#### [To be done]
Pick out every line in the data that contains the word "perform" and copy each one.

#### [Listed entries]

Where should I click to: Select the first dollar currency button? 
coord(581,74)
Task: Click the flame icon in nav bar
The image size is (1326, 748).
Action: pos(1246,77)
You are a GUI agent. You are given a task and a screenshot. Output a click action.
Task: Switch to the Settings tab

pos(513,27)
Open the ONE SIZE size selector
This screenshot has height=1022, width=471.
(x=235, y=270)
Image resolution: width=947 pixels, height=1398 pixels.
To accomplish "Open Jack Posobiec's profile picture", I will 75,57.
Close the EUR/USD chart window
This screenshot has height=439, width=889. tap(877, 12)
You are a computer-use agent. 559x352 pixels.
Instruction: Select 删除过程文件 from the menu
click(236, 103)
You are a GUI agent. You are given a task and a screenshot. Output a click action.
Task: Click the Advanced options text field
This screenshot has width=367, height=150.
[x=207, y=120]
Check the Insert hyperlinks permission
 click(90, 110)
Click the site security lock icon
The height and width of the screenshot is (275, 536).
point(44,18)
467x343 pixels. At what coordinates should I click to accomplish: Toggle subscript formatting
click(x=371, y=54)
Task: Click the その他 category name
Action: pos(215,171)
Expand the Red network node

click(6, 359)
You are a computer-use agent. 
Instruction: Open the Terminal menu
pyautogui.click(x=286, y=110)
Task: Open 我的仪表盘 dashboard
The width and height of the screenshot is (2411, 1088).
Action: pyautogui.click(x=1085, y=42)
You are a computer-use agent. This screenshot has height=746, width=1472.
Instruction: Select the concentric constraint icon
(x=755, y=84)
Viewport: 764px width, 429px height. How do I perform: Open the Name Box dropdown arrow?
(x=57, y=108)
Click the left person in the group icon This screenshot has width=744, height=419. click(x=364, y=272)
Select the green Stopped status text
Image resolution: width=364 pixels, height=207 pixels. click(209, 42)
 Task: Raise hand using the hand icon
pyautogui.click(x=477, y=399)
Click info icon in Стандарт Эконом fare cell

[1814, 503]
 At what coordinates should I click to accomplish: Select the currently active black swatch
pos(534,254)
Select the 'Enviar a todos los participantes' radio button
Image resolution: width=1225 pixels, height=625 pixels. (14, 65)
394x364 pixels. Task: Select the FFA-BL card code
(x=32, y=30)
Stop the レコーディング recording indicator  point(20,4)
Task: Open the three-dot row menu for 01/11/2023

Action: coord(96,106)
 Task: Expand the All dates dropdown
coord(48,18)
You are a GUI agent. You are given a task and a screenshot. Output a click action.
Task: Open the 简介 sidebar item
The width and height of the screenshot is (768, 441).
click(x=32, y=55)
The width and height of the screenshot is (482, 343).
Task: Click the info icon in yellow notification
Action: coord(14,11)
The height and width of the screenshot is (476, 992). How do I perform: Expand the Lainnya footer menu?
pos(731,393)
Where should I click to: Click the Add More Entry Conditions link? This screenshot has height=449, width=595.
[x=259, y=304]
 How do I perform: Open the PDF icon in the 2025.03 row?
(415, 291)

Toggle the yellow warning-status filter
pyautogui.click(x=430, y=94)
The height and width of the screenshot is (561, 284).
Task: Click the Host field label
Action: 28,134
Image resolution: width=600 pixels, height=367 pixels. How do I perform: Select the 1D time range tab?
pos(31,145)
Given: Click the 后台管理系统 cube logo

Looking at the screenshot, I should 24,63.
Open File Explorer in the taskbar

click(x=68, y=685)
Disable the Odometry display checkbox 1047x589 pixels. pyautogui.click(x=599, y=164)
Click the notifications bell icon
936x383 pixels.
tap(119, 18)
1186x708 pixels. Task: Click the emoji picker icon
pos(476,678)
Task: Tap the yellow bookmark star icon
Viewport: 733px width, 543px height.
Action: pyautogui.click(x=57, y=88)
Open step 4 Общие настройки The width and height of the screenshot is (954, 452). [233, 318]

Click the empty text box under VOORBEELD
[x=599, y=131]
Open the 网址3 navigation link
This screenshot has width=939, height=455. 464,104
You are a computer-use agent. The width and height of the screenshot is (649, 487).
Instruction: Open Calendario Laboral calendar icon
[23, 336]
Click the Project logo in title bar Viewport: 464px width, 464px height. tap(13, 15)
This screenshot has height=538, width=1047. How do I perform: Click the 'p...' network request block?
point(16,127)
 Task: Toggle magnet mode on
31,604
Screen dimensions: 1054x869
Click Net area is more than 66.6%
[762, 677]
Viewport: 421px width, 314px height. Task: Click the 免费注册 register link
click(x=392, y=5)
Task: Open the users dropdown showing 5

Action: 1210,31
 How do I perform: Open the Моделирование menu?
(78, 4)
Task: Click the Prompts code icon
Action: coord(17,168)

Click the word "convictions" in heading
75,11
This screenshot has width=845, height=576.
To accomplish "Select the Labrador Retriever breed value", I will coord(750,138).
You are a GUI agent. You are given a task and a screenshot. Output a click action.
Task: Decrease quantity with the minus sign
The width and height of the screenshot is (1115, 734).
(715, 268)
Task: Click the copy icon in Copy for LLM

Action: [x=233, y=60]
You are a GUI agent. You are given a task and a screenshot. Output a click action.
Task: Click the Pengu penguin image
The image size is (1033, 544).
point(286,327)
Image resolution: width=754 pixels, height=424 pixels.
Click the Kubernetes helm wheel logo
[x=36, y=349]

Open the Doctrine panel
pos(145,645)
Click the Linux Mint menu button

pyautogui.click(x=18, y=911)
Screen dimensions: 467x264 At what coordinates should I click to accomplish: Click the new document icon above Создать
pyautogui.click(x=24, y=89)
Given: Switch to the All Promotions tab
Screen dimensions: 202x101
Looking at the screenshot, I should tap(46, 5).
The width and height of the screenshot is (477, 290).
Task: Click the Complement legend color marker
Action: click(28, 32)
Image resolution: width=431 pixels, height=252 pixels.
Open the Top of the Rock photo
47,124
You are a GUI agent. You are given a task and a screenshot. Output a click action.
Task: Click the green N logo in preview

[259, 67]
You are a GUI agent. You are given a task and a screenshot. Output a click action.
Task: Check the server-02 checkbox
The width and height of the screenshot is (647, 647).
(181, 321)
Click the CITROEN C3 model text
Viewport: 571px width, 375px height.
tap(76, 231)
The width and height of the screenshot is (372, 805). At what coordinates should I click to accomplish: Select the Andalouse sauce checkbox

#### [Completed exercise]
Viewport: 764px width, 429px height. How do I perform: Open the Name Box dropdown arrow?
The height and width of the screenshot is (476, 992). How do I perform: Expand the Lainnya footer menu?
 How do I perform: Open the PDF icon in the 2025.03 row?
Image resolution: width=600 pixels, height=367 pixels. How do I perform: Select the 1D time range tab?
This screenshot has height=538, width=1047. How do I perform: Click the 'p...' network request block?
 How do I perform: Open the Моделирование menu?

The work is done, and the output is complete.